**TASK INSTRUCTIONS**
Which lines of the data hold the word "button"? Copy all of them.

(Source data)
====

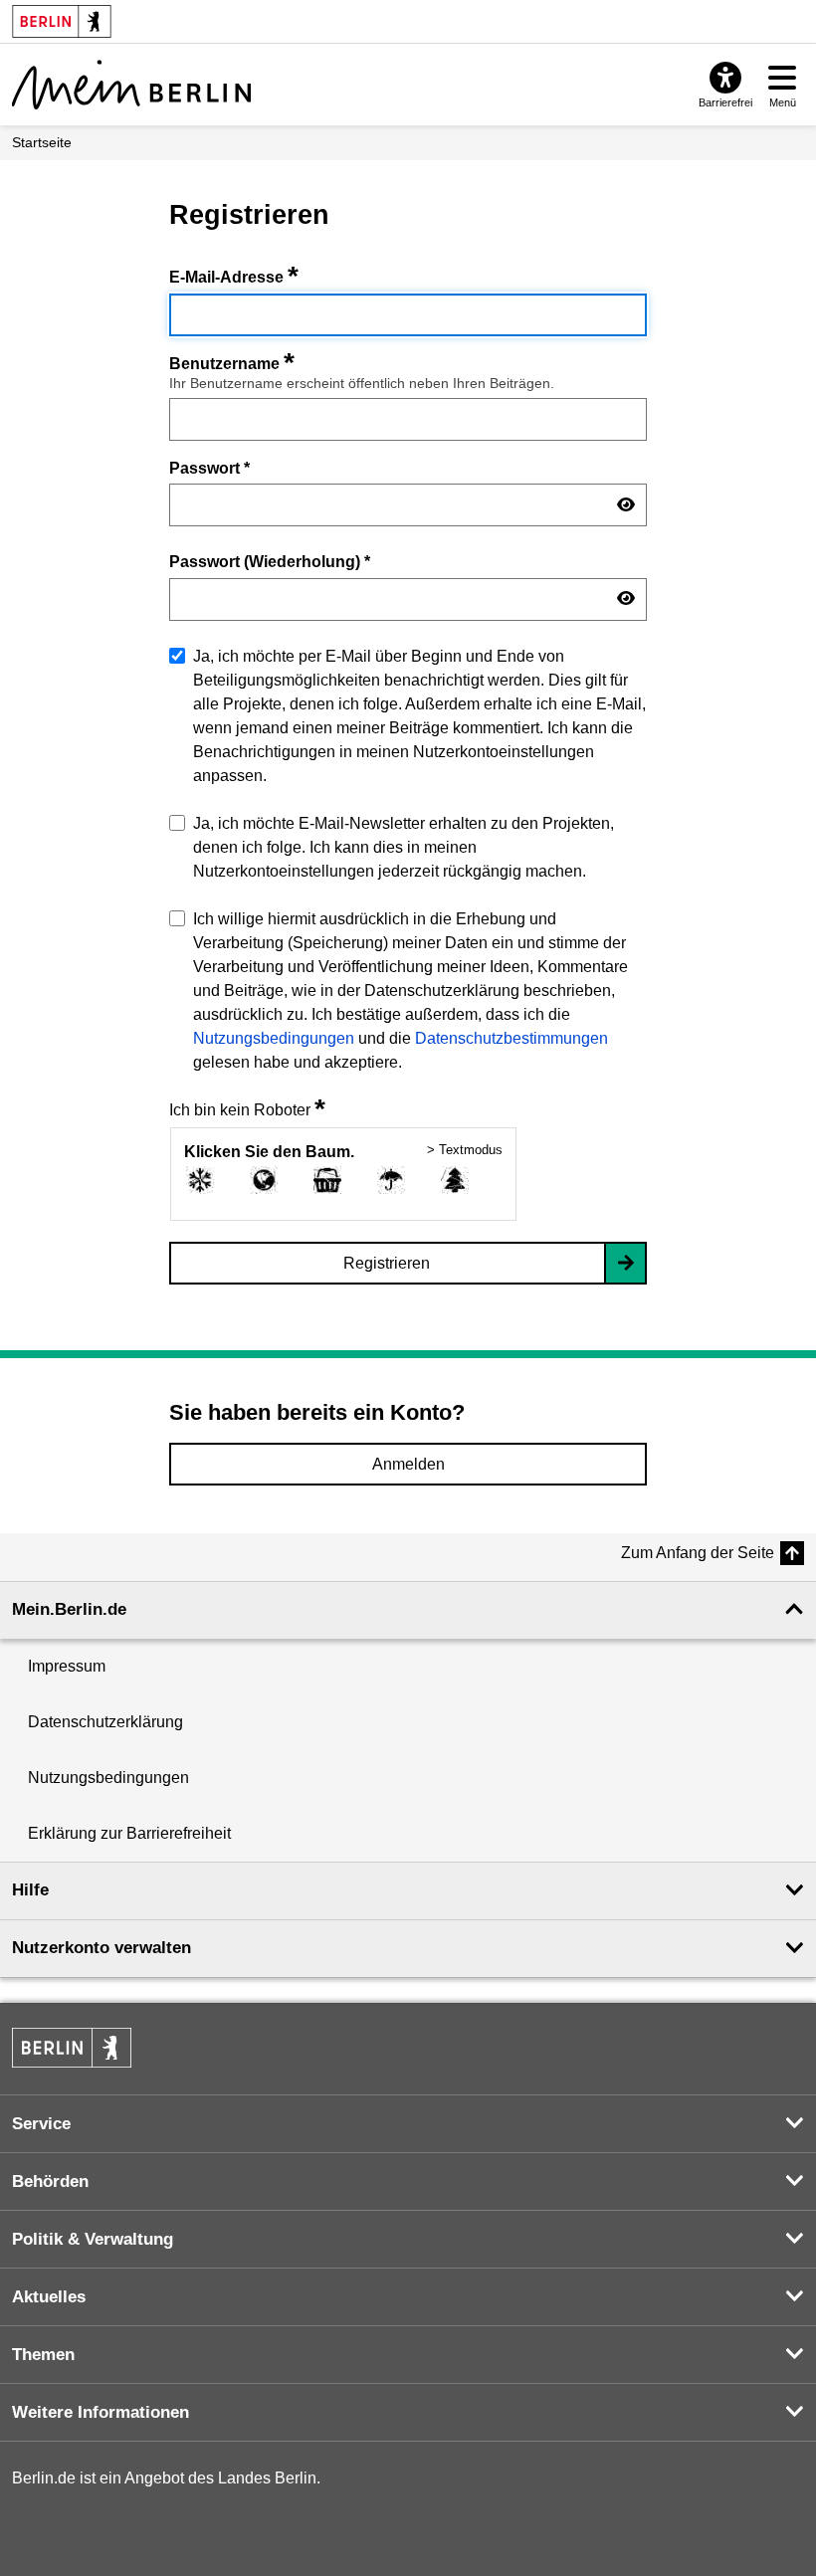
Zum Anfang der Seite (697, 1552)
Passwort (209, 468)
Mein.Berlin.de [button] (69, 1609)
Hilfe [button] (30, 1890)
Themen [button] (43, 2354)
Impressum (66, 1666)
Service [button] (41, 2123)
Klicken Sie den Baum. (269, 1151)
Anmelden (408, 1464)
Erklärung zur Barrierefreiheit (129, 1833)
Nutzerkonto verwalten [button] (101, 1947)
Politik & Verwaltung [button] (92, 2239)
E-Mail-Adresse (234, 277)
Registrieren (386, 1263)
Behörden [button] (50, 2181)
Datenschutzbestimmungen (511, 1038)
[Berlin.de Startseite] (71, 2048)
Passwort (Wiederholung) (269, 561)
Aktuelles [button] (49, 2296)
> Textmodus (465, 1149)
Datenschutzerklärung (105, 1721)
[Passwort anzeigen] (626, 505)
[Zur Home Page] (131, 84)
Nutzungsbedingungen (273, 1038)
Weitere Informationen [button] (100, 2412)
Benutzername (232, 363)
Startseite (42, 142)
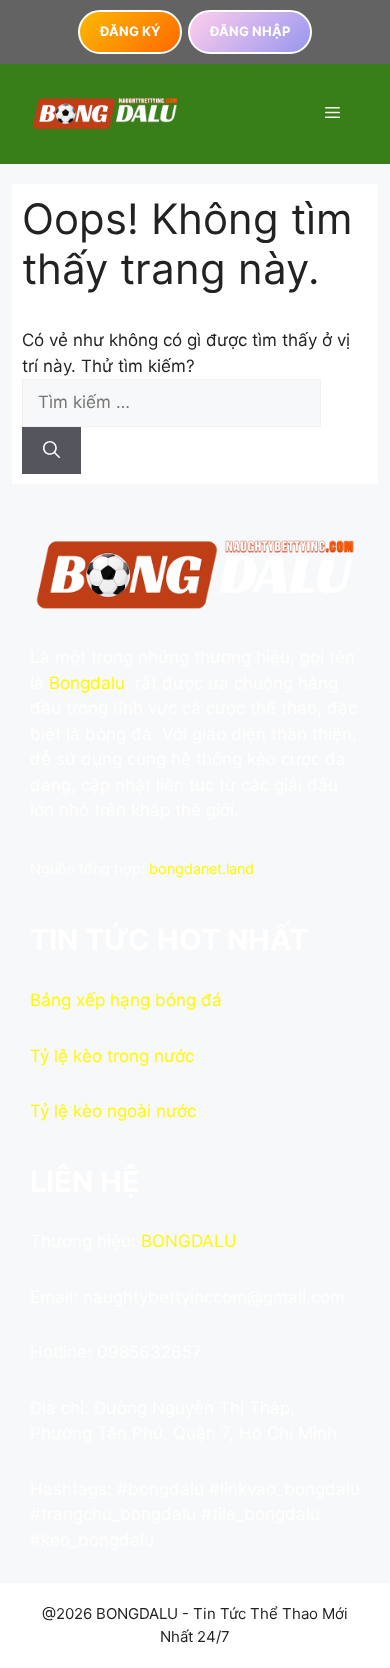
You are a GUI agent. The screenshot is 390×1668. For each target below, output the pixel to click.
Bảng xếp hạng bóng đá (126, 1000)
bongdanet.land (201, 868)
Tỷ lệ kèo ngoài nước (113, 1111)
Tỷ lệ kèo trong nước (112, 1056)
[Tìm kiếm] (51, 451)
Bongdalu (87, 683)
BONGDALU (189, 1241)
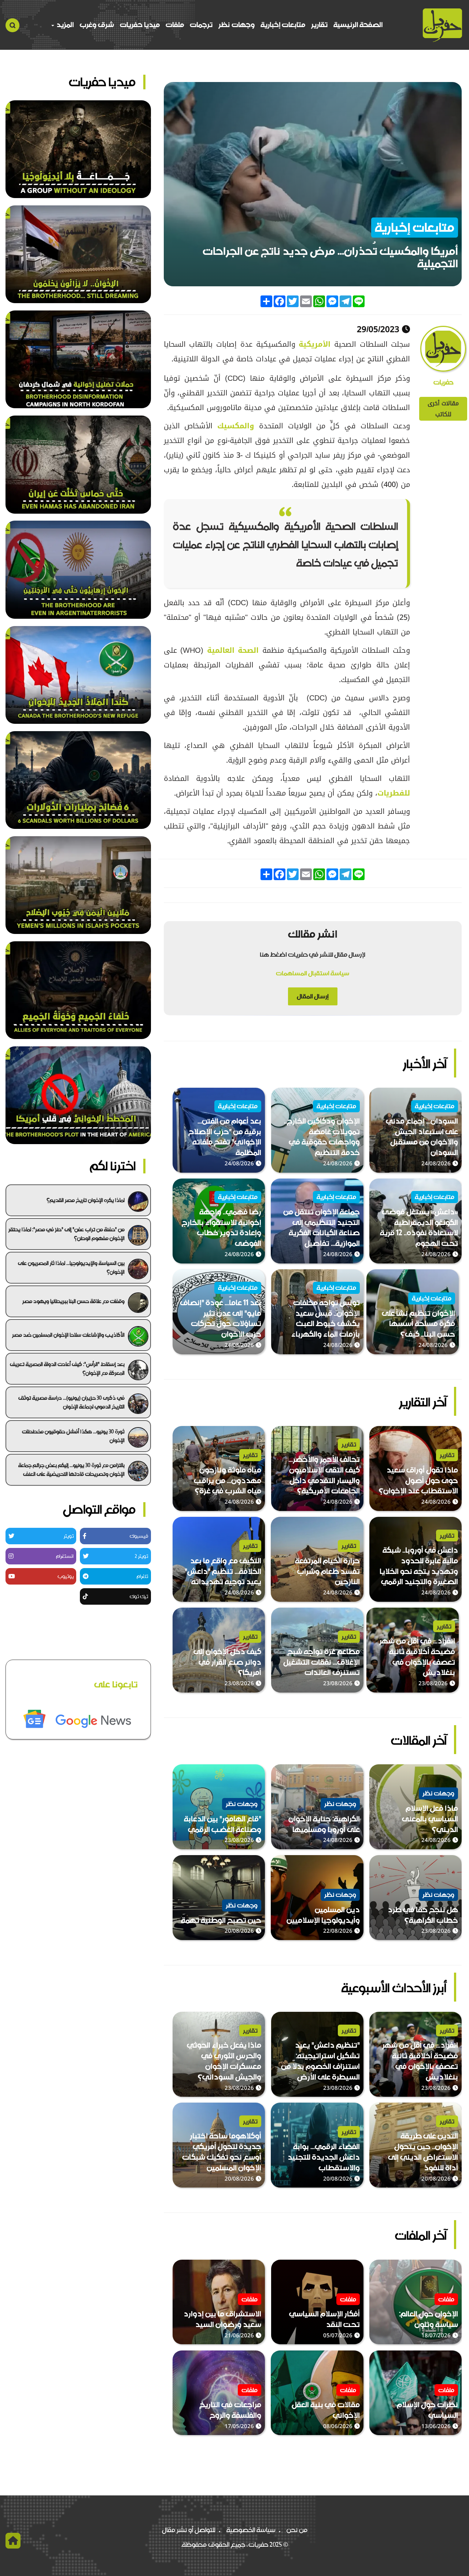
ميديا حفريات (140, 24)
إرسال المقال (313, 996)
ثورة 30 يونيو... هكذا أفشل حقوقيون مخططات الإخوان (73, 1435)
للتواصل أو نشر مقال (188, 2530)
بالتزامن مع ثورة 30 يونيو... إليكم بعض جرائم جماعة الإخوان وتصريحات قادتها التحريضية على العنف (71, 1469)
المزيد (64, 24)
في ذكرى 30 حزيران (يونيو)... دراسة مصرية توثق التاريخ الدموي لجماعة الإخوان (71, 1402)
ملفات (175, 24)
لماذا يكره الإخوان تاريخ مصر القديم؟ (86, 1200)
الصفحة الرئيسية (358, 24)
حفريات (443, 382)
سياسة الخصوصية (251, 2530)
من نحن (297, 2530)
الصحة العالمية (232, 650)
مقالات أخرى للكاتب (443, 409)
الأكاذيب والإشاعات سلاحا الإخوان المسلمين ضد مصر (68, 1335)
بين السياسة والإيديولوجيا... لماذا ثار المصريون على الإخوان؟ (71, 1267)
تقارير (319, 24)
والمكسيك (233, 426)
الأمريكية (313, 344)
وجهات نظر (236, 24)
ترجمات (201, 24)
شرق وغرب (97, 24)
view (454, 1093)
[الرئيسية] (442, 25)
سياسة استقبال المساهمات (312, 973)
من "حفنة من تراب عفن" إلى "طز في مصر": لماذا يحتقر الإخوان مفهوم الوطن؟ (66, 1233)
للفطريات (393, 793)
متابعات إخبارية (283, 24)
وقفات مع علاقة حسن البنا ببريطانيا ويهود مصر (73, 1301)
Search (12, 25)
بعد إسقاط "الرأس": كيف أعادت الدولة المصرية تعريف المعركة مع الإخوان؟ (67, 1368)
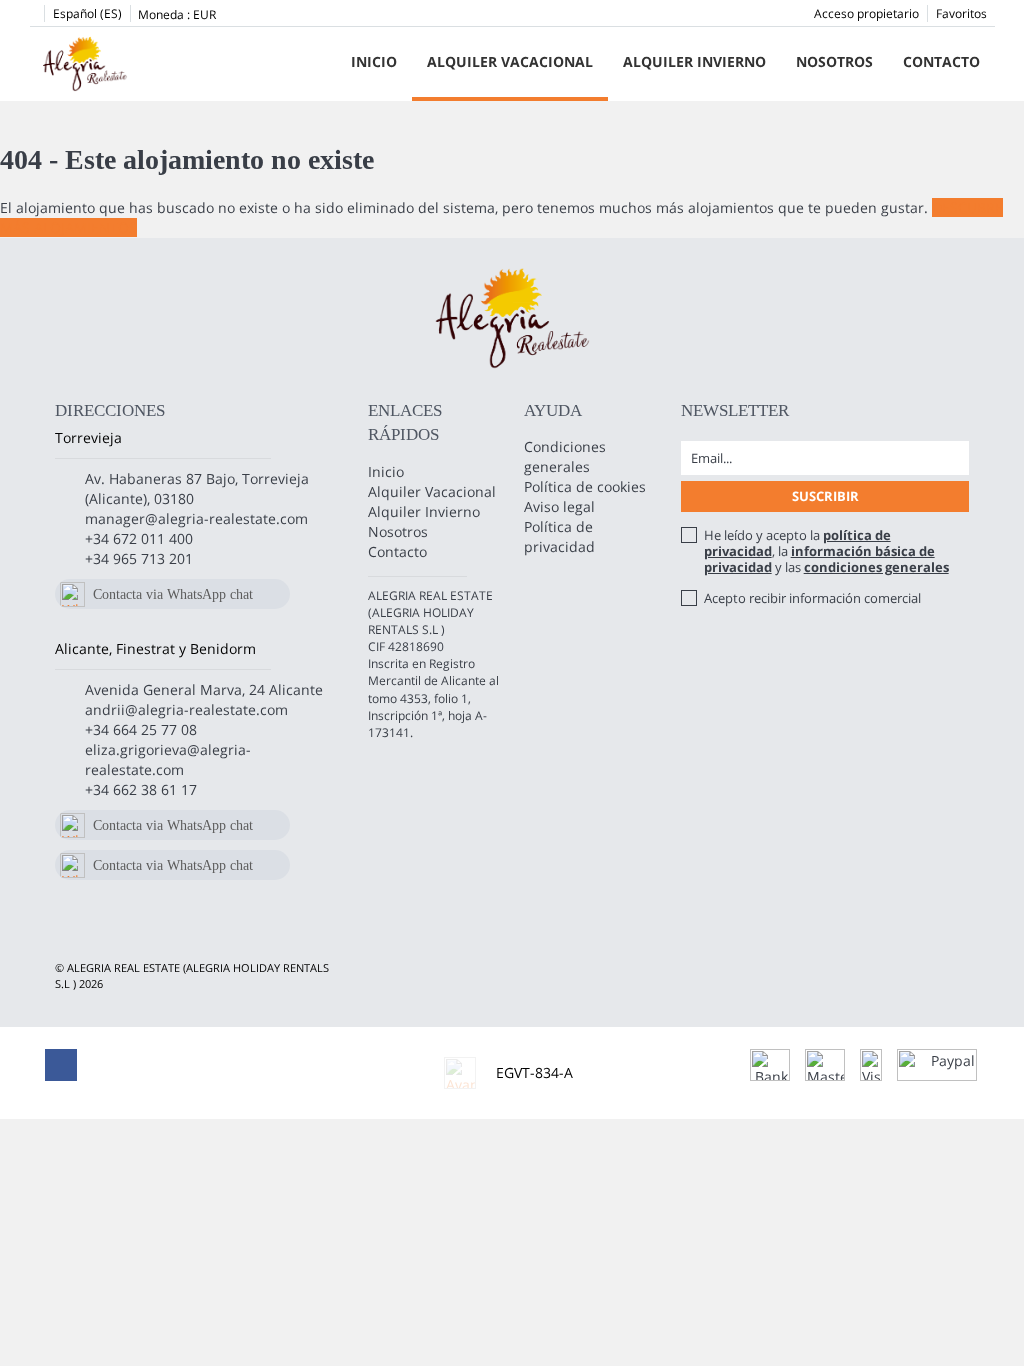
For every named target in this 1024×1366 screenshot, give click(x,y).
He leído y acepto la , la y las (826, 551)
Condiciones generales (565, 456)
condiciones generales (876, 567)
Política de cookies (585, 486)
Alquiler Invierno (694, 61)
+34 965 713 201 (139, 558)
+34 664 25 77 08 (141, 729)
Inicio (374, 61)
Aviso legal (559, 506)
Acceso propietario (866, 13)
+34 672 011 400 (139, 538)
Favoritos (961, 13)
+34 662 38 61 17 (141, 789)
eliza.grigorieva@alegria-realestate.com (168, 759)
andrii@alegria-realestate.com (186, 709)
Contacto (941, 61)
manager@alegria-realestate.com (196, 518)
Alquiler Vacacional (510, 61)
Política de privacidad (559, 536)
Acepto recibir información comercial (812, 598)
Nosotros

====

**ANSWER TO THIS TASK**
Mein.Berlin.de [button] (69, 1609)
Hilfe [button] (30, 1890)
Themen [button] (43, 2354)
Service [button] (41, 2123)
Nutzerkonto verwalten [button] (101, 1947)
Politik & Verwaltung [button] (92, 2239)
Behörden [button] (50, 2181)
Aktuelles [button] (49, 2296)
Weitere Informationen [button] (100, 2412)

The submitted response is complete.